Permission flags: customer-facing configuration
Permission flags (sometimes called entitlement flags) are typically used by Client Success or account teams. They control which features are enabled for which customers based on contracts or entitlement. They're usually permanent flags and managed per customer or customer group.
At Atono, we believe the account management system should be the authority for these configurations—not the feature flag system. This keeps responsibility clear and reduces the number of tools that non-technical teams need to use.
In-code defaults matter—and some flags can’t have them
One last characteristic of Operation and Permission flags is that they often can’t have sensible in-code defaults.
For example, a permission flag that controls access to a contracted feature can’t default to ‘off’ without breaking the agreement, and can’t default to ‘on’ without over-delivering. Likewise, an operation flag such as a kill switch can’t safely default either way: set to ‘on,’ it could take down healthy systems; set to ‘off,’ it could leave a faulty service running.
I’ve encountered development teams who refused to use flags that were controlled externally from their applications because of this risk. There’s always a possibility—however small—that the application won’t be able to fetch the flag configuration from the remote service.
Our SDK uses multiple techniques to be resilient when flags do have reasonable defaults. For example, flag configurations are cached once retrieved from the API, so evaluations remain fast and consistent even if the API is temporarily unreachable. In-code defaults are only used as our last line of defense, making the whole strategy fail-safe.
But the challenge with Operations and Permission flags is that no safe default exists in the first place—so even this kind of resilience can’t resolve the risk.
Sometimes, teams that rely heavily on Operation and Permission flags conclude that they can’t afford to separate their management from the codebase. Or, if they adopt an external feature management tool, they’ll usually spend time and resources on infrastructure that replicates the feature configurations in their network so that they never have to fall back on in-code defaults.
Built for the people building the product
Companies that offer "feature flag as a service" and aim to handle all these types of flags inherently become bottlenecks. This happens because Release, Experiment, Operations, and Permission flags are typically managed by different groups within an organization. In the end, these feature management services have to compromise to meet the different needs of development teams, operations, and Client Services.

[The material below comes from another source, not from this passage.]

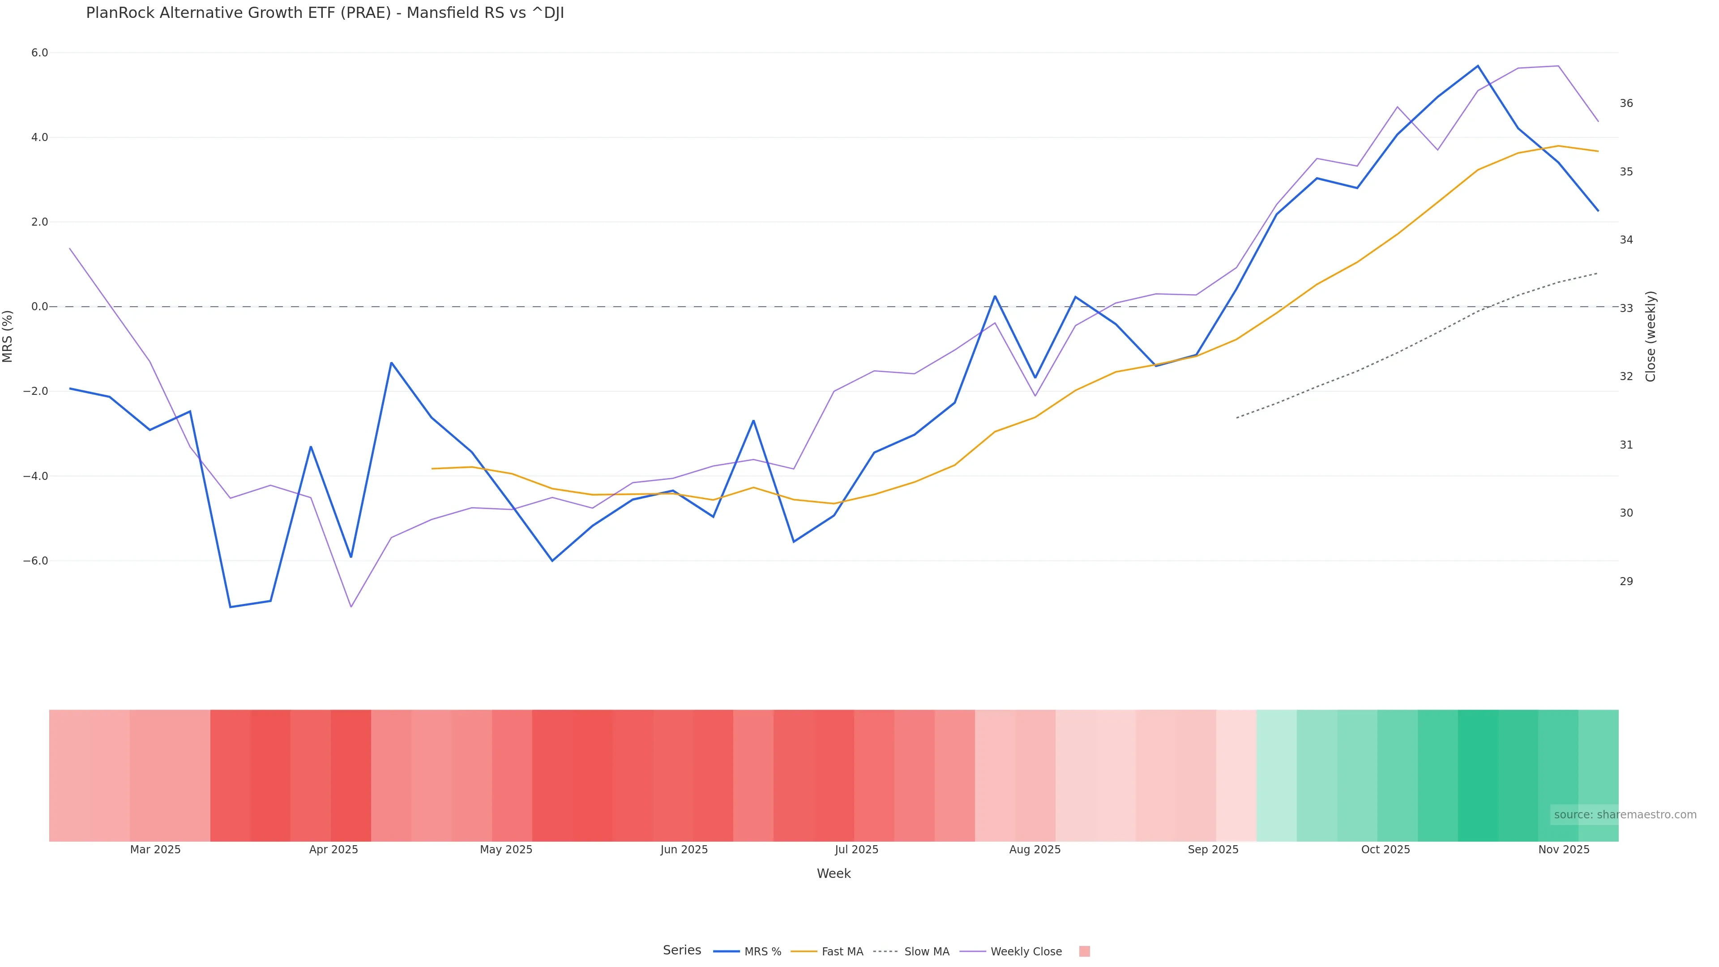Click the pink square legend swatch
This screenshot has width=1719, height=967.
tap(1084, 951)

It’s like how companies use different software for HR and sales: both manage people, but the roles, workflows, and responsibilities are completely different. The same applies to feature flags. Even though they all toggle behavior, the people using them, and the context in which they’re used are vastly different.
At Atono, we believe that these groups deserve tools that are suited specifically to their needs. By optimizing for the experience of product teams—where developers and PMs work closely together—we’re able to make using feature flags something teams embrace, rather than treat as a burden.